Sanığın güttüğü amaç ve saik, suç konusunun önemi, kastın yoğunluğu ve sahte belge çeşitliliği dikkate alınarak temel cezanın alt sınırdan uzaklaşılarak belirlenmesi gerektiği gözetilmeden yazılı şekilde hüküm kurulması suretiyle eksik ceza tayini, aleyhe temyiz olmadığından bozma nedeni yapılmamış, Anayasa Mahkemesi’nin 08.10.2015 günlü, 2014/140 Esas ve 2015/85 Karar sayılı, 24.11.2015 gün ve 29542 sayılı Resmi Gazete’de yayınlanan kısmi iptal kararı uyarınca, 5237 sayılı TCK 53. madde 1.fıkra b. bendinde düzenlenen “seçme ve seçilme ehliyetinden ve diğer siyasi hakları kullanmaktan yoksun bırakılmasına” hükmünün iptal edilmesi karşısında, bu hususun infaz aşamasında gözetilmesi mümkün görülmüştür.
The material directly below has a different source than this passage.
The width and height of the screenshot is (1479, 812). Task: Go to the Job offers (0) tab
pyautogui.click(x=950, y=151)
Yapılan yargılamaya, toplanıp karar yerinde gösterilen delillere, mahkemenin kovuşturma sonuçlarına uygun olarak oluşan kanaat ve takdirine, incelenen dosya kapsamına göre; sanığın gerekçe içermeyen temyiz itirazının reddi ile hükmün ONANMASINA,
2) Sanık hakkında nitelikli dolandırıcılık suçundan kurulan mahkumiyet hükmüne ilişkin yapılan temyiz itirazlarının incelenmesinde;
Sanığın ikrar içeren savunması, katılan beyanları, tanık beyanları ve tüm dosya kapsamından; sanığın üzerine atılı banka veya diğer kredi kurumlarınca tahsis edilmemesi gereken bir kredinin açılmasını sağlamak suretiyle, nitelikli dolandırıcılık suçunun sabit olduğu gerekçesine dayanan mahkemenin kabulünde her hangi bir isabetsizlik görülmemiştir.
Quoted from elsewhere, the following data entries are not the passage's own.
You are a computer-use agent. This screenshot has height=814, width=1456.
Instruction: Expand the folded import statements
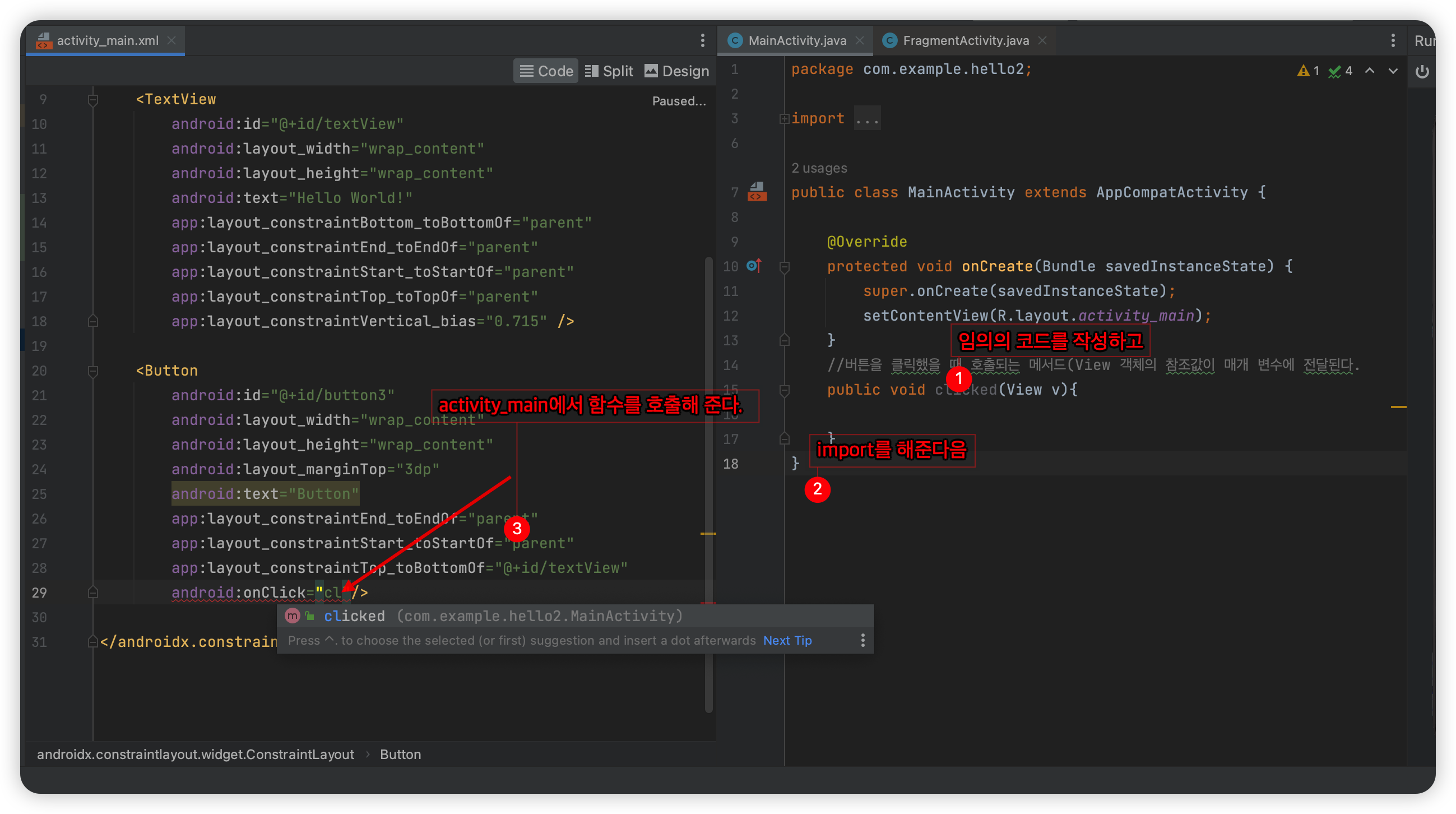pyautogui.click(x=784, y=119)
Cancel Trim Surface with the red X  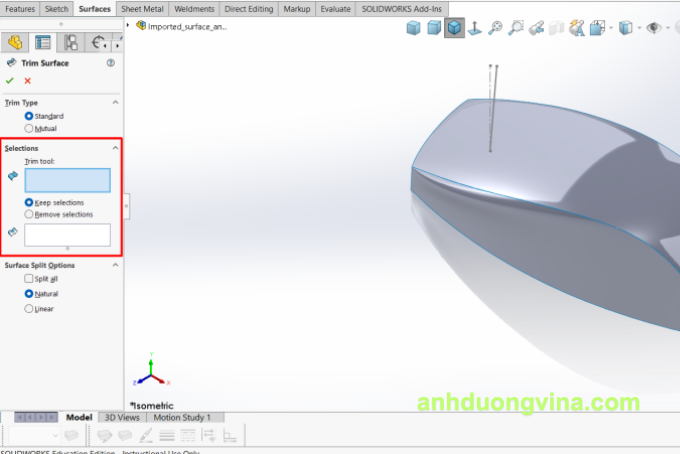pos(27,80)
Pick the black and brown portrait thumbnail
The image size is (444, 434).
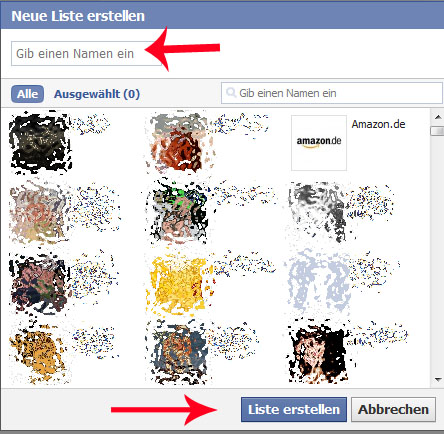click(318, 354)
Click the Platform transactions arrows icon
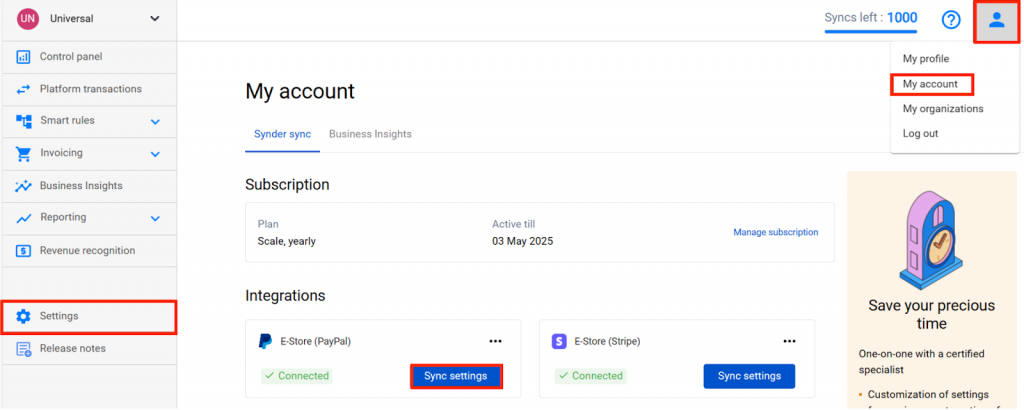 23,89
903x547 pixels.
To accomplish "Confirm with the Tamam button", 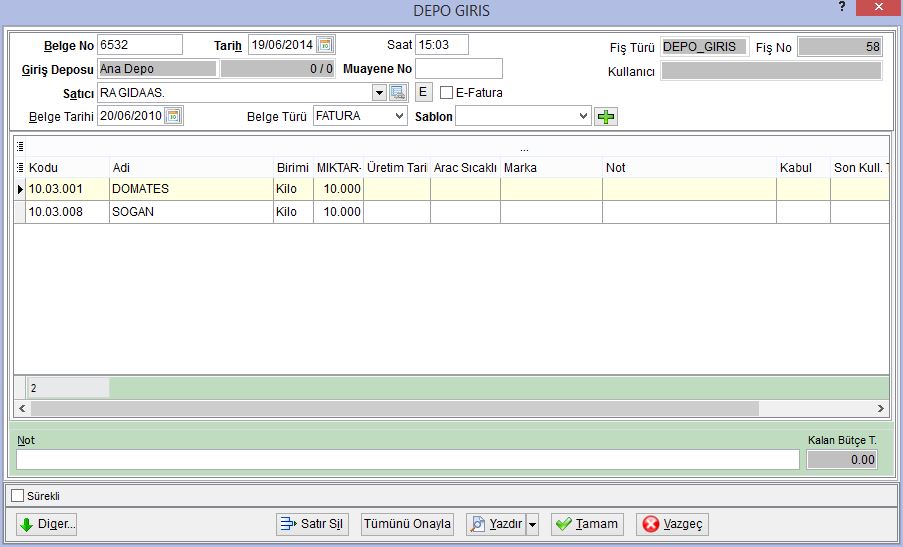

Yapılan yargılamaya, toplanıp karar yerinde gösterilen delillere, mahkemenin kovuşturma sonuçlarına uygun olarak oluşan kanaat ve takdirine, incelenen dosya kapsamına göre; sanığın yerinde görülmeyen sair temyiz itirazlarının reddine, ancak;
5237 sayılı TCK’nın 158. maddesinin 1. fıkrasının (e), (f), (j), (k) ve (l) bentlerinde sayılan hallerde, adli para cezası belirlenirken, tespit olunacak temel gün, suçtan elde olunan haksız menfaatin iki katından az olmayacak şekilde asgari bu miktara yükseltilerek belirlenecek gün sayısı üzerinden arttırma ve eksiltmeler yapıldıktan sonra ortaya çıkacak sonuç gün sayısı ile bir gün karşılığı aynı kanunun 52. maddesi uyarınca, 20-100 TL arasında takdir olunacak miktarın çarpılması suretiyle tespit edilmesi gerektiği gözetilmeden, adli para cezasının 780 gün olarak belirlenmesi suretiyle fazla ceza tayini,
Bozmayı gerektirmiş, sanığın temyiz itirazları bu itibarla yerinde görülmüş olduğundan hükmün bu sebepten dolayı 5320 sayılı Kanunun 8/1. maddesi gereğince uygulanması gereken 1412 sayılı CMUK’nın 321. maddesi uyarınca BOZULMASINA, ancak yeniden yargılama yapılmasını gerektirmeyen bu hususun aynı kanunun 322. maddesi uyarınca düzeltilmesi mümkün bulunduğundan; hükmün ikinci fıkrasından adli para cezasına ilişkin sırasıyla “780 GÜN”, “650 GÜN” ve “13.000TL” terimlerinin çıkartılarak yerine, sırasıyla “753 GÜN”, “627 GÜN” ve “12.540TL” ibarelerinin eklenmesine ve hüküm fıkrasındaki “ödenmeyen adli para cezasının hapse çevrilmesine” ifadelerinin hükümden çıkarıltılması suretiyle hükmün DÜZELTİLEREK ONANMASINA, 25.04.2019 tarihinde oy birliğiyle karar verildi.